Parallelize embedding process in the forward method


I’m working on a textual modeling problem. There are three steps in forward method as shown below.

class Model(nn.Module):
    def __init__(self):
        self.layers = nn.ModuleDict()
        self.layers['layer_0'] = nn.Linear(in, out)
        self.layers['relu_0'] = nn.ReLU()

    def forward(self, inp):
        with torch.no_grad():
            # Step 1: tokenize input
            tokenized_inp = tokenize(inp)
            # Step 2: convert out of tokenization to embeddings on cuda device
            x = generate_embedding(tokenized_inp)

        # Step 3: run the network that follows
        for layer_name, layer in self.layers.items():
            x = layer(x)

        return x

Steps 1 and 2 do not include any trainable parameters. I’m using huggingface tokenizer and embedding model. Can I parallelize these steps before executing step 3 which is the real ‘training’ step of the network?

I want to do this because my GPU memory is not fully utilized. With a batch size of 64, I only use 20% of the GPU memory.

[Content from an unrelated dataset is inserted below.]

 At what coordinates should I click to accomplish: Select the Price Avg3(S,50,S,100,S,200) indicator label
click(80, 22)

Step 1 includes tokenization that is done serially on the CPU and step 2 includes moving data from CPU to CUDA. These steps scale linearly with the batch size. So if I try to utilize more GPU memory with a higher batch size, I lose on speed at these two steps.

Is it possible to perform tokenization and embedding in parallel to take advantage of the GPU memory capacity?

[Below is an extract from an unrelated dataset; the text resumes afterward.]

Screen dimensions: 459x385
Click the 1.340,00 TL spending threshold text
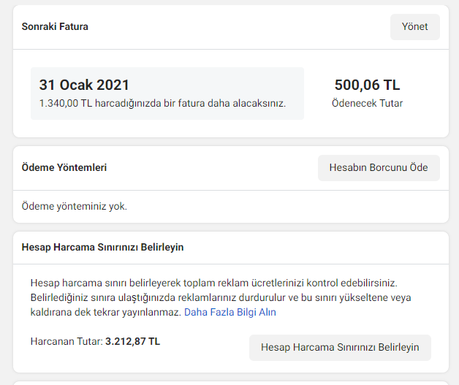[66, 103]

I think what you describe is part of the reason that people don’t usually do the tokenization in the nn.Module but move it to the dataset. This allows the DataLoader to use several processes (if you pass num_workers). Then you can increase the batch size.
Doing embeddings on the GPU should be fast, so I would not worry about it too much.

Best regards


1 Like

That makes sense. Thanks for the suggestion!

DataLoader documentation says the following:

It is generally not recommended to return CUDA tensors in multi-process loading because of many subtleties in using CUDA and sharing CUDA tensors in multiprocessing (see CUDA in multiprocessing). Instead, we recommend using automatic memory pinning (i.e., setting pin_memory=True), which enables fast data transfer to CUDA-enabled GPUs.

Does that mean when the embeddings are generated as CUDA tensors, I shouldn’t return them if I’m using DataLoader?! Would I need to copy them back to CPU before returning and setting automatic memory pinning to True? It seems redundant to copy to CPU to only copy back to the GPU.

Yes, so the standard idea is to have the parallelized CPU part (the tokenization) in the dataset, move the tokens to the CPU in the loop (so after the dataloader batched them) and the embedding in the model on the GPU.

Best regards


I see, that makes sense. Thanks